I'm not sure what gaves you the bare minimum amount of work impression, this is the best looking game made by them yet, And i'm not sure if you read my post by keep their team relatively small is because of how hard it will be manage if there are too many people in it's development, and if Todd Howard can manage a development team of 1000 people and make a polish game out of it, it would be a waste of talent for him to make video game, he should run for office, not sure if you understand the job of a producer, the most important work for a producer isn't just making game, but rather make sure the development went smoothly, provide communication for each departments, in other words, Todd Howard has to be an expert with people, which is very hard for many developers (example: CDPR and Ubisoft), and hire better animators and, programmers? I'm fairly sure in BGS they're some of the best animators and programmers the US can offer, but it's still a very large amount of work for very few people, quote from Howard himself "We can do anything, but we can't do everything." As for writers i have to agree, because BGS has no staff member delicate to writing in their credits, their members are mostly game designer since they seems to put game as priority and not it's story, but the game's story isn't bad either although I would say that they are just over ambitious as always, like in Fallout 4 they actually try to pull a Blade Runner, which is very hard since it's just so depth, Bethesda actually try to make their own "Do Androids Dream of Electric Sheep?" story while they are actually not an expert when it came to story, I think they really want to make us ponder about Institute and synths but it didn't work out at the end. As for better leads, well I doubt there are anyone has more experience than Howard, and we are talking about a team that has work with each others for more than a decade, they're basically family at this point and I doubt they will want or need to change that

As for engine, let me ask you, how many games engine you know can be mod like Bethesda's modified Gamebryo engine? I can only think of Valve's source engine, but it's a far cry compare to Bethesda's engine. How many other game company are able to duplicated Bethesda's success by making another game that can mod like Elder Scroll and Fallout? I can name none, If it was as easy as you said, they would have done it already, I'm not an expert about game engine, but I know it's not something you can just switch whenever the hell you want, SURE they can just use Unreal Engine for their next game, but that might as well get rid of modding altogether, not every game engine can be mod like the one we are having right now, I do believe they are working on a new one but that will probably take awhile, my guess is this new engine might be use on their new IP "Starfield", and I got a feeling it's gonna be a modding nightmare because most of modders are unfamiliar with it and tweak it with the wrong way and cause the game to crash a lots,I could be wrong though.
----------
- **Work item**
In the forum post, which engine does the writer name as the only other one they can think of that can be modded like Bethesda's modified Gamebryo engine?

- **Record excerpts**
----------
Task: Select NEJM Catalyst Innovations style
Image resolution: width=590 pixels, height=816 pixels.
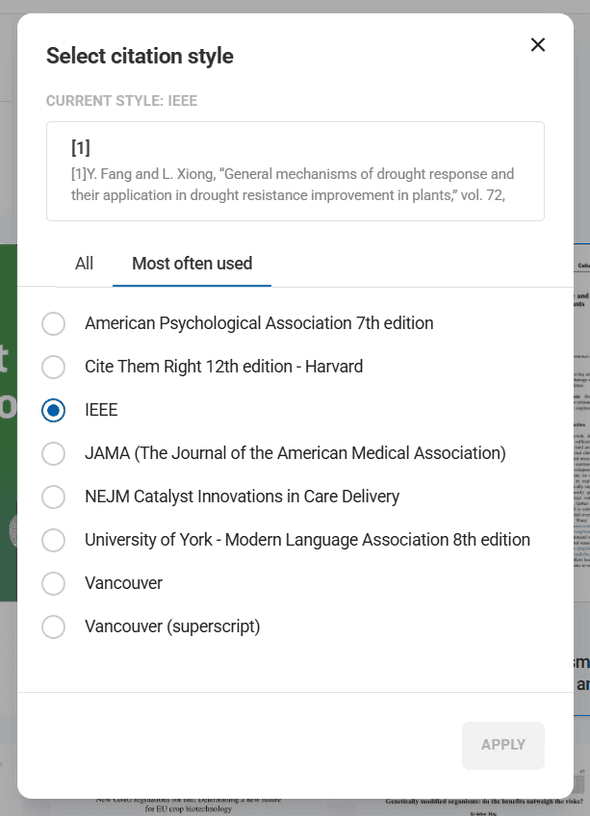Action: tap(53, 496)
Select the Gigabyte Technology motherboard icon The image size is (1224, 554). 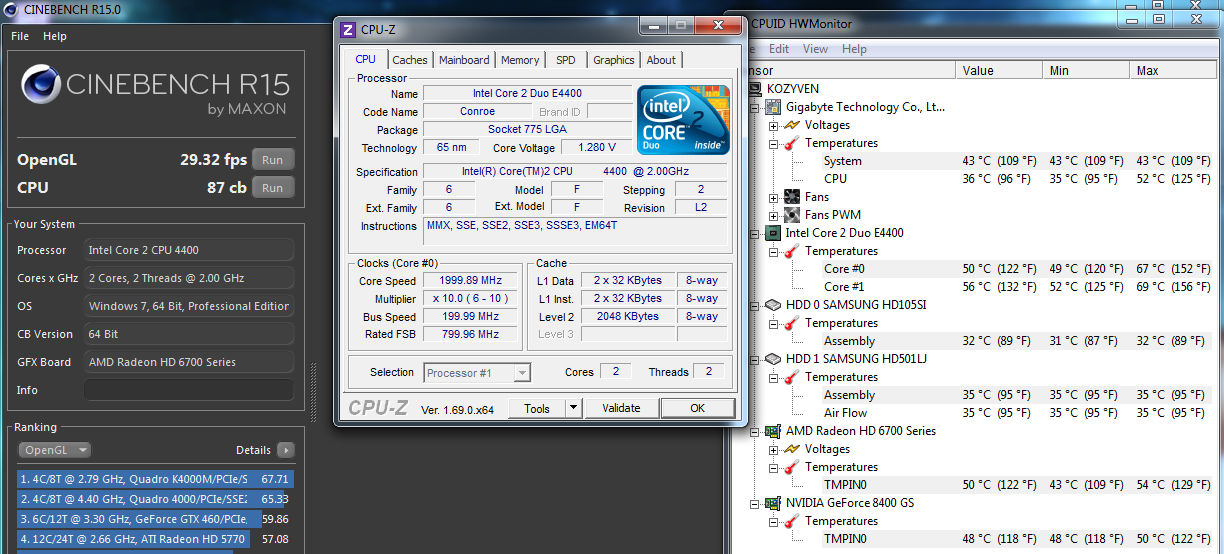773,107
----------
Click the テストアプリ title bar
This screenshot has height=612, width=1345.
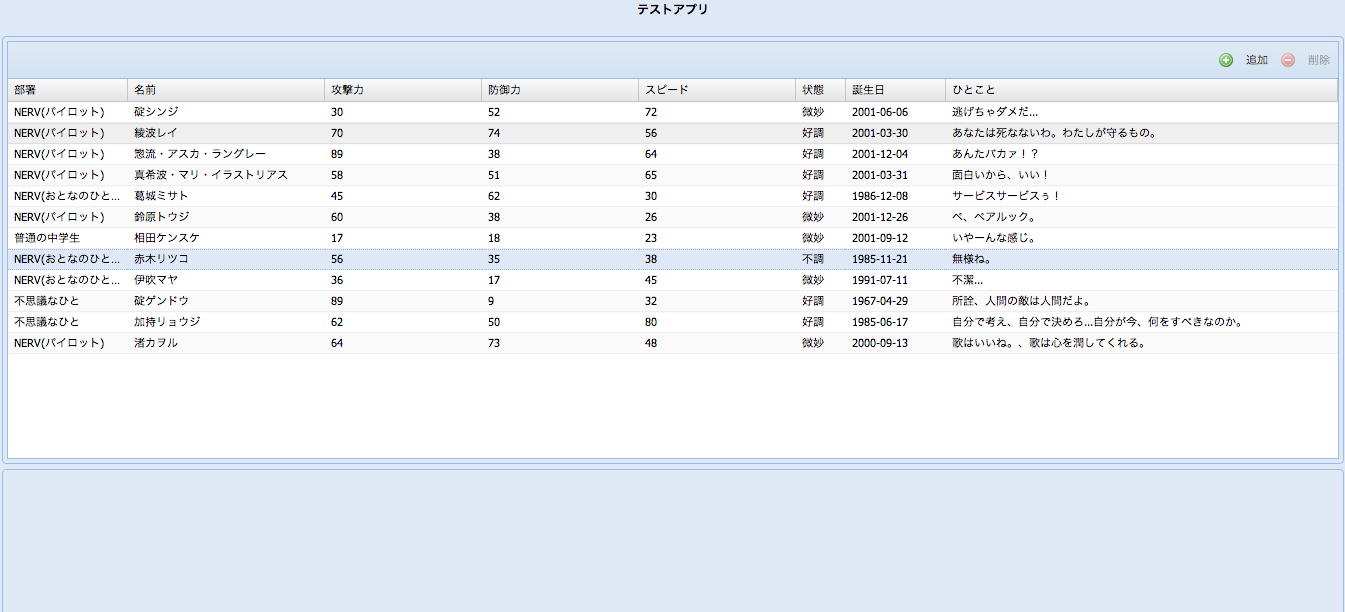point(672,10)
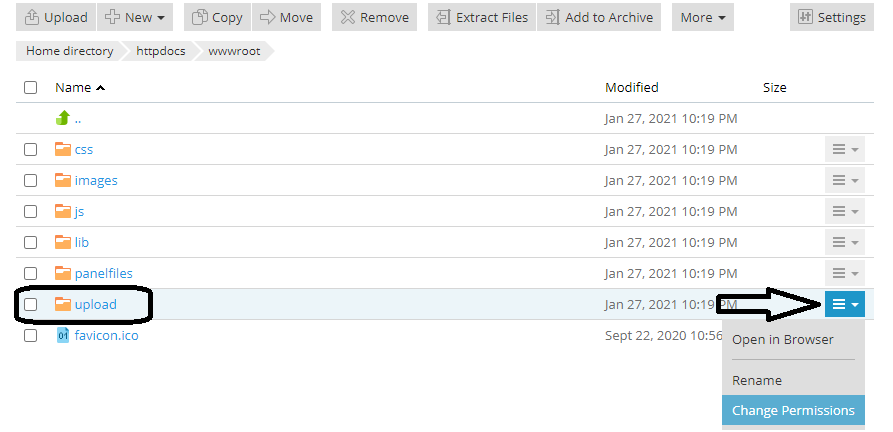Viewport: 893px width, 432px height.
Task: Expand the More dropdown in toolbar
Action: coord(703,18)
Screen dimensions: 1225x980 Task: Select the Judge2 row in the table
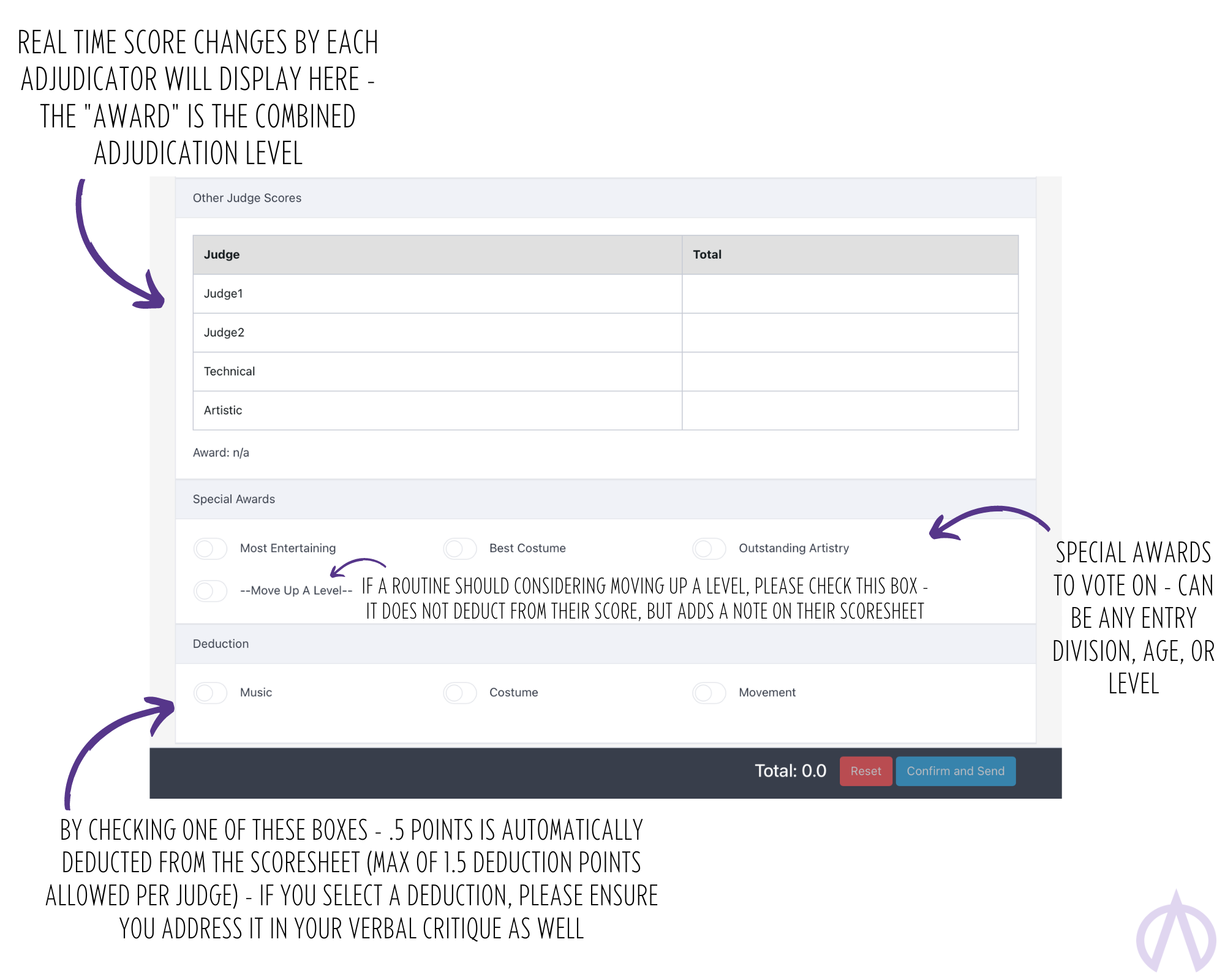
----------
- **Answer to the problem**
Valve's Source engine.